Late one night, beset by insomnia, and wary of my wife’s admonition that she was tired of seeing packages come to the door (the result of too much time on the computer during past, similar, bouts of insomnia), I decided to book a hunt instead of buying something. When I told her about the hunt, and she asked whether going to Africa twice in one year might just be overdoing it, I pointed out that it really was her fault. If she hadn’t banned late night online shopping, I would likely just have bought some new shooting sticks, or something similar. As it was, I was forced into booking a hunt. Not my fault at all.

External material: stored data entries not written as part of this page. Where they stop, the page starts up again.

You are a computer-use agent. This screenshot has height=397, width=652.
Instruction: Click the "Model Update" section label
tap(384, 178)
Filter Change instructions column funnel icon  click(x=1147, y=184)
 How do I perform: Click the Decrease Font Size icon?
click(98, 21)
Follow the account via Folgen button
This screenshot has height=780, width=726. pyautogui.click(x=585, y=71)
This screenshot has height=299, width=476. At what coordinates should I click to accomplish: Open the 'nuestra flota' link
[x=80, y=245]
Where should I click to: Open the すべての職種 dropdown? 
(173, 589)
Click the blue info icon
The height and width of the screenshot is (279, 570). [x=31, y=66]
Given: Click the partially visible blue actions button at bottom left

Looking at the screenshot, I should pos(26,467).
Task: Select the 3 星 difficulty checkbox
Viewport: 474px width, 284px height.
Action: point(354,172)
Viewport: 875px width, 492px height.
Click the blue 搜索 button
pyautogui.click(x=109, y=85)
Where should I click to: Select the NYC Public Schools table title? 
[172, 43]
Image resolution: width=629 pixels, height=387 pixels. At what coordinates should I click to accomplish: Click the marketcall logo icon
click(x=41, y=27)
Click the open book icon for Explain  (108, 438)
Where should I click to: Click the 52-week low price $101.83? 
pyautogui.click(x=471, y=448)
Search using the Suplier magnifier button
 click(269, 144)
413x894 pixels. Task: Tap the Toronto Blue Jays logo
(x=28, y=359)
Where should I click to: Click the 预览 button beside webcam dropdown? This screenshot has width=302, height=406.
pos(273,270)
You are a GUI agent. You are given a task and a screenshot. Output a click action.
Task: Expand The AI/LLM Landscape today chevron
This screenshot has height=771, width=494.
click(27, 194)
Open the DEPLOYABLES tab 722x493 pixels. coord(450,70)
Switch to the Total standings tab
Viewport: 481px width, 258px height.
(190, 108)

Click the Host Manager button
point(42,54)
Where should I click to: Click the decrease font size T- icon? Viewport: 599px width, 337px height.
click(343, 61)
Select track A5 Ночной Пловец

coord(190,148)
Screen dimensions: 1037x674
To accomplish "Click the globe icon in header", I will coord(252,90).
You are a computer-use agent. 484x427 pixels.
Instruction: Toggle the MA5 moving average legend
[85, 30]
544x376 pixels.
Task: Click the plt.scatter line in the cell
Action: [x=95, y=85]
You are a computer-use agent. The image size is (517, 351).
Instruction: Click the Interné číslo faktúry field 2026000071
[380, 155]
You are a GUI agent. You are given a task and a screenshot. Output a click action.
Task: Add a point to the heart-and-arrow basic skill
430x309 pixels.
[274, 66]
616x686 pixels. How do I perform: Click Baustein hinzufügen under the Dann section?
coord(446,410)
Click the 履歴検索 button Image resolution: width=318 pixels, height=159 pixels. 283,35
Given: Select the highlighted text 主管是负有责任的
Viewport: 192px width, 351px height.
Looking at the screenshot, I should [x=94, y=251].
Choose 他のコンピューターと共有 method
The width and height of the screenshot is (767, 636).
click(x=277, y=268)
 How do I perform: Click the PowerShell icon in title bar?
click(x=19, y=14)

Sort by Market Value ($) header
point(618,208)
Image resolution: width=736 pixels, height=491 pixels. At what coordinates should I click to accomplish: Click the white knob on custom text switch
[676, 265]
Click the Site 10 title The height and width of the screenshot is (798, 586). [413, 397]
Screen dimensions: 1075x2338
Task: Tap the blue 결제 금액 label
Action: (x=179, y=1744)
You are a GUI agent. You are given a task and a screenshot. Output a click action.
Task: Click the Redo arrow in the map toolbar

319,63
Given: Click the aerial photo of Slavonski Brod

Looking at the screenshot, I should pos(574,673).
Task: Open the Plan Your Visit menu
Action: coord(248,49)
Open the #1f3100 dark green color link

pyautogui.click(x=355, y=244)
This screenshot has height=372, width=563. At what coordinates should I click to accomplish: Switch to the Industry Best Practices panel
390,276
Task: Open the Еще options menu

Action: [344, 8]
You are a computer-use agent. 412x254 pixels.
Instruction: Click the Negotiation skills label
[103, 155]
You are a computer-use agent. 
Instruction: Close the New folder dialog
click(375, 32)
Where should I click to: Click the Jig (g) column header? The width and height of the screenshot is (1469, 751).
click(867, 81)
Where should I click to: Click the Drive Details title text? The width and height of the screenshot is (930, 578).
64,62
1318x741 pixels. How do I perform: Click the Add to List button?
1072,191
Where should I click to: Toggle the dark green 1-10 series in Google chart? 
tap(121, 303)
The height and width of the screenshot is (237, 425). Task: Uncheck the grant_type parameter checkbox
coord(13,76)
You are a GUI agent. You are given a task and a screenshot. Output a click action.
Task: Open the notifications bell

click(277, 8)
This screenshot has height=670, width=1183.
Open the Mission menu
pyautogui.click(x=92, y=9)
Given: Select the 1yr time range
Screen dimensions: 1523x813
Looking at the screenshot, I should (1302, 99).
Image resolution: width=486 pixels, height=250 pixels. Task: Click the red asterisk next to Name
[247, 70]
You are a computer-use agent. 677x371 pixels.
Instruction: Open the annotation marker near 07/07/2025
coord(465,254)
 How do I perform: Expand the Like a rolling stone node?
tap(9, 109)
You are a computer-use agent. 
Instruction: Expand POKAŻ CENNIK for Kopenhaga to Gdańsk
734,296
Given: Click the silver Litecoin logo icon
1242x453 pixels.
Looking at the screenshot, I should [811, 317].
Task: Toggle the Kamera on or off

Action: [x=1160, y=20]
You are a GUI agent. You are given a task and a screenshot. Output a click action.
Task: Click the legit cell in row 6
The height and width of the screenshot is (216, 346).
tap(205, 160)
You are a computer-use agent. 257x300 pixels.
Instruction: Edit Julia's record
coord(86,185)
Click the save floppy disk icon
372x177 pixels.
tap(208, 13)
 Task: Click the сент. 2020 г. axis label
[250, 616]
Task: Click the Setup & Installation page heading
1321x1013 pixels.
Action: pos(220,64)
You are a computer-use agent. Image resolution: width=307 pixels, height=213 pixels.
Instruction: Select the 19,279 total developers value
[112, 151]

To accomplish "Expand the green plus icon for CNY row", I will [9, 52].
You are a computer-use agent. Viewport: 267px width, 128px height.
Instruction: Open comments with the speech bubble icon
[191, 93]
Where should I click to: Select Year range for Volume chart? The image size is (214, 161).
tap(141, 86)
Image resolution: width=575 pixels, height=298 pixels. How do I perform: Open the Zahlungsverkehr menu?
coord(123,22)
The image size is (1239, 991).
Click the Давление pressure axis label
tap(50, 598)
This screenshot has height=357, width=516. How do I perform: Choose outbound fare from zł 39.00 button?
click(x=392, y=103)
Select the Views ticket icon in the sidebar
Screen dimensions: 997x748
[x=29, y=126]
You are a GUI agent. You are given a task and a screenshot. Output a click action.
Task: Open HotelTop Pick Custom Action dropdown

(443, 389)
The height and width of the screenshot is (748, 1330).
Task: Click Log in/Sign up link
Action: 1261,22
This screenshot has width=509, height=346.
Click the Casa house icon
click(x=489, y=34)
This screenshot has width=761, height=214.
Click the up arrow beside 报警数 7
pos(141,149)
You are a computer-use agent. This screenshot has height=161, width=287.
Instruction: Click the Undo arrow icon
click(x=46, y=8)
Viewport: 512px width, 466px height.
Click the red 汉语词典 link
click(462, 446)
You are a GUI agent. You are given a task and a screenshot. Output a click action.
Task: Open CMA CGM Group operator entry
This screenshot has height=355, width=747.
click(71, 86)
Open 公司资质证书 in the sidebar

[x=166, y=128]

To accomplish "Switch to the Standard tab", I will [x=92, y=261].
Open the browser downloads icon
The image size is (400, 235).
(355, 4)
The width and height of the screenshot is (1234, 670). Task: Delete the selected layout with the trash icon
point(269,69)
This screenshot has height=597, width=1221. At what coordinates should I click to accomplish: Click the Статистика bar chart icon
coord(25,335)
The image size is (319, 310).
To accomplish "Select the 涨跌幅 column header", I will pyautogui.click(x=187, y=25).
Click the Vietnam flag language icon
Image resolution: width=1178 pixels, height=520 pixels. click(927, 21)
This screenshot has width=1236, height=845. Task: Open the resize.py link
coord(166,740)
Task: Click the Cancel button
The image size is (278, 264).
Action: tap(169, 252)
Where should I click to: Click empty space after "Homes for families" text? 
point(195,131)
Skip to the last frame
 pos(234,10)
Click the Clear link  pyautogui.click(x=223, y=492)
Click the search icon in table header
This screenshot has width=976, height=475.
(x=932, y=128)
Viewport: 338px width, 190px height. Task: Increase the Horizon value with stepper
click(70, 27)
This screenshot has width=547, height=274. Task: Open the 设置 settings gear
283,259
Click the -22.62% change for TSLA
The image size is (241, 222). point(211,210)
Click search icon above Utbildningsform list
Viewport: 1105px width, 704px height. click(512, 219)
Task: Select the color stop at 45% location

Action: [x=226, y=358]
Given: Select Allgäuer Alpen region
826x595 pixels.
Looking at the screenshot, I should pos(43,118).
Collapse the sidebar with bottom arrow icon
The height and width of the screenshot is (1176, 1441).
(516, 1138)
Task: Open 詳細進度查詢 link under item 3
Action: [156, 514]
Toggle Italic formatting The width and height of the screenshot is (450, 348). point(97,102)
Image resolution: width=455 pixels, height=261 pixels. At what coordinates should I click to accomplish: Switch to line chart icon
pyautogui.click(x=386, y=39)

For those who find my long-form hunt reports a bit tiresome, here is the executive summary of this, first, hunt of 2016.

Goal: Mainly nocturnal species, along with fallow deer and anything else which might have the misfortune to cross my path.

Area: Limpopo region of South Africa, near Mokopane.

Outfitter: Booked through Strauss Jordaan at Wintershoek Safaris, with John Tinley as my PH. Hunt was actually run by Richard Lemmer of Safari Afrika, on lands to which he has access.

Guns: Kilimanjaro African .375 H&H, firing 300 grain Norma solids for most small game, with a few 250 grain Trophy Bonded Bear Claws if needed;

Martini Gunmakers .300 Win Mag on its maiden voyage, shooting 180 grain Barnes VOR-TX bullets

Both rifles have Swarovski 1.7 – 10 x 42 Z6i scopes.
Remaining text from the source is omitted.